Technology

Analysts Wonder If Qualcomm Can Ever Get Earnings Right Again

It happened again. Qualcomm Inc. (NASDAQ: QCOM) reported its quarterly financial results and, subsequently, shares took a dive. This was nearly a repeat of fourth-quarter earnings where it had the largest dollar decline since 2000, but in fact it was worse. Shares were down around -11% as the trading was wrapping up in the last hours.

Even looking back to the fiscal third quarter of 2014 we would see the same situation. At this time shares fell only 6.7% on the next day and 10% in a week’s time.

After seeing this pattern for recent earnings reports, Investors should be wary of holding onto this stock during earnings.

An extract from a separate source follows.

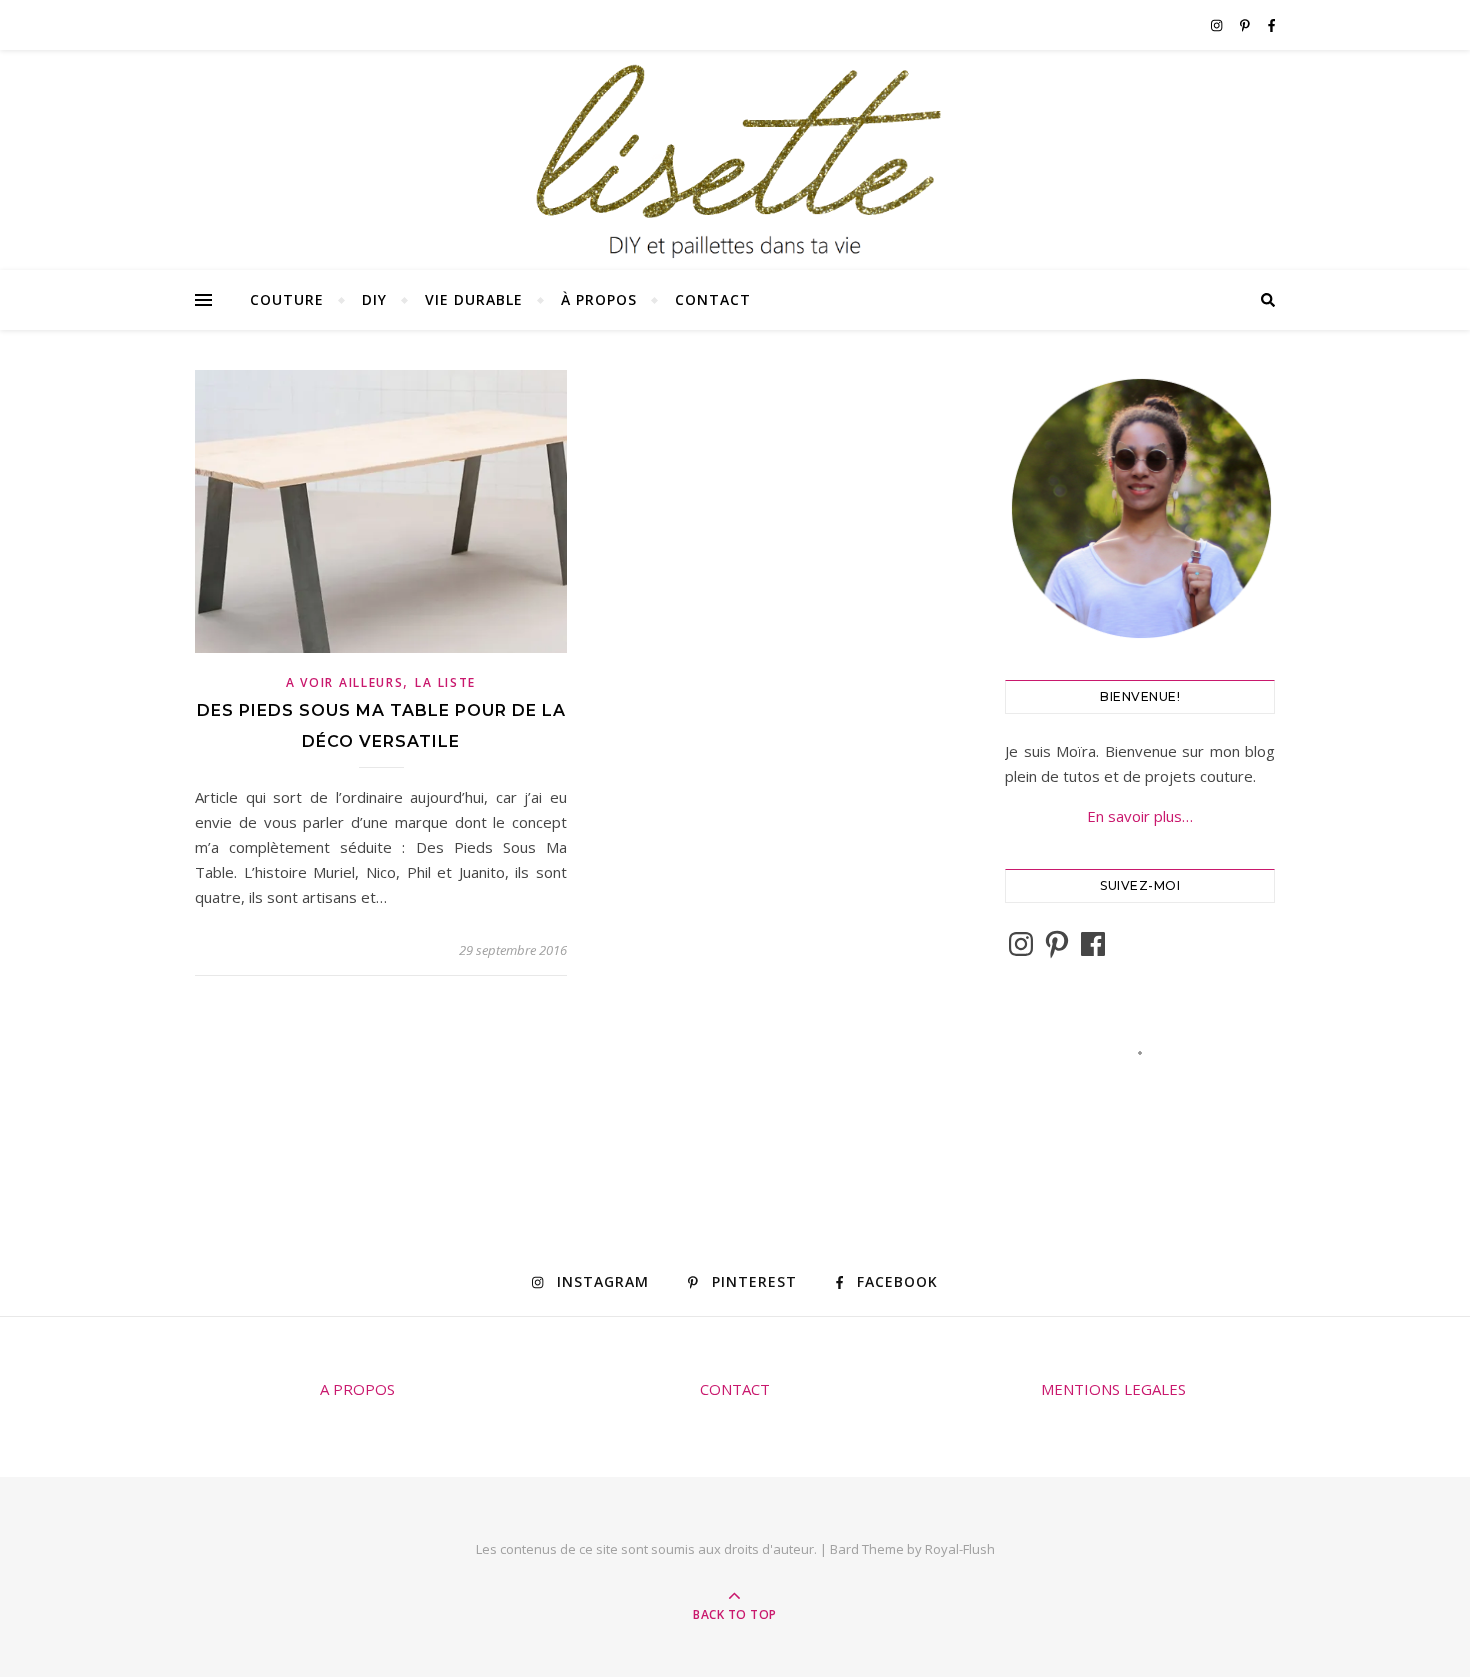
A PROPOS (357, 1389)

The reason for the most recent fall in Qualcomm shares was lowered guidance. The implication is that the company’s Samsung business is stuttering – or at least getting skipped at the next launch:

We have lowered our outlook for the second half of fiscal 2015 in our semiconductor business, QCT, largely driven by the effects of:

  • A shift in share among OEMs at the premium tier, which has reduced our near-term opportunity for sales of our integrated Snapdragon™ processors and has skewed our product mix towards more modem chipsets in this tier;
  • Expectations that our Snapdragon 810 processor will not be in the upcoming design cycle of a large customer’s flagship device; and
  • Heightened competition in China.

China continues to present significant opportunities for us, particularly with the rollout of 3G/4G LTE multimode, but also presents significant challenges, as our business practices continue to be the subject of an investigation by the China National Development and Reform Commission (NDRC).

Credit Suisse lowered its target price to $80 from $85 despite Qualcomm reporting its results ahead of Credit Suisse’s estimates. The earnings per share estimate was lowered by 5% or $0.24 for the 2015 fiscal year. Qualcomm believes that its total addressable market will grow by 15% this year but Credit Suisse sees it only growing around 6%.

Argus reiterated a Buy rating and lowered the price target to $80 from $89. The firm would go on to describe Qualcomm’s position:

Qualcomm has faced trials in the past and has come out stronger. We concur with the CEO that Qualcomm’s ‘fundamental competitiveness’ is intact. Although the lost socket in Galaxy S6 is a blow, turbulence is intensifying for every smartphone maker not named Apple; and Qualcomm is in many phones that could benefit from Samsung’s weakening position. We believe a settlement with NDRC would remove some of the uncertainty overhanging the QCOM shares. Earlier in January, we reduced our QCOM estimates to reflect our expectations for lower royalty payments on a per-device percentage basis.

Merrill Lynch reiterated a Neutral rating with an $80 price objective. Qualcomm came over the top of the estimates for the first fiscal quarter but the cautious outlook spurred analysts to reconsider valuations on the company. Merrill Lynch commented that unstable fundamentals going forward keep the firm on the sidelines with its call.

ALSO READ: Apple Pulls Even With Samsung in Smartphone Shipments

Morningstar cut Qualcomm’s fair value per share estimate to $75 from $80. This was cut primarily on news that the Snapdragon 810 processor had been designed out of Samsung’s upcoming Galaxy S6 smartphone.

S&P Capital IQ lowered its target price by $7 to $75 based on a forward price-to-earnings (P/E) ratio of 15.2. The firm reduced the 2015 fiscal year estimates by $0.35 to $4.95 EPS and 2016 fiscal year by $0.10 to $5.60 EPS. S&P also expects to see 6% to 7% revenue growth for fiscal year 2015, despite less visibility on demand from China and some lost business from Samsung.

Topeka Capital Markets maintained a Hold rating on Qualcomm and lowered its price target to $70 from $75. Analyst, Suji Desilva said:

Qualcomm reported fiscal year first quarter 2015 (Dec.) revenue above consensus but guided fiscal year 2015 revenue and EPS below consensus reflecting increasing China competition, content loss at a flagship application processor customer and unfavorable chipset mix shift. While Qualcomm signed a wayward China licensee this quarter, the Company provided no update on the ongoing China investigation and continues to see other China licensees continue to underreport.

Shares of Qualcomm were down 10% at $64.13 in the last hour of Thursday’s trading. The stock has a consensus analyst price target of $79.53 and a 52-week trading range of $62.49 to $81.97.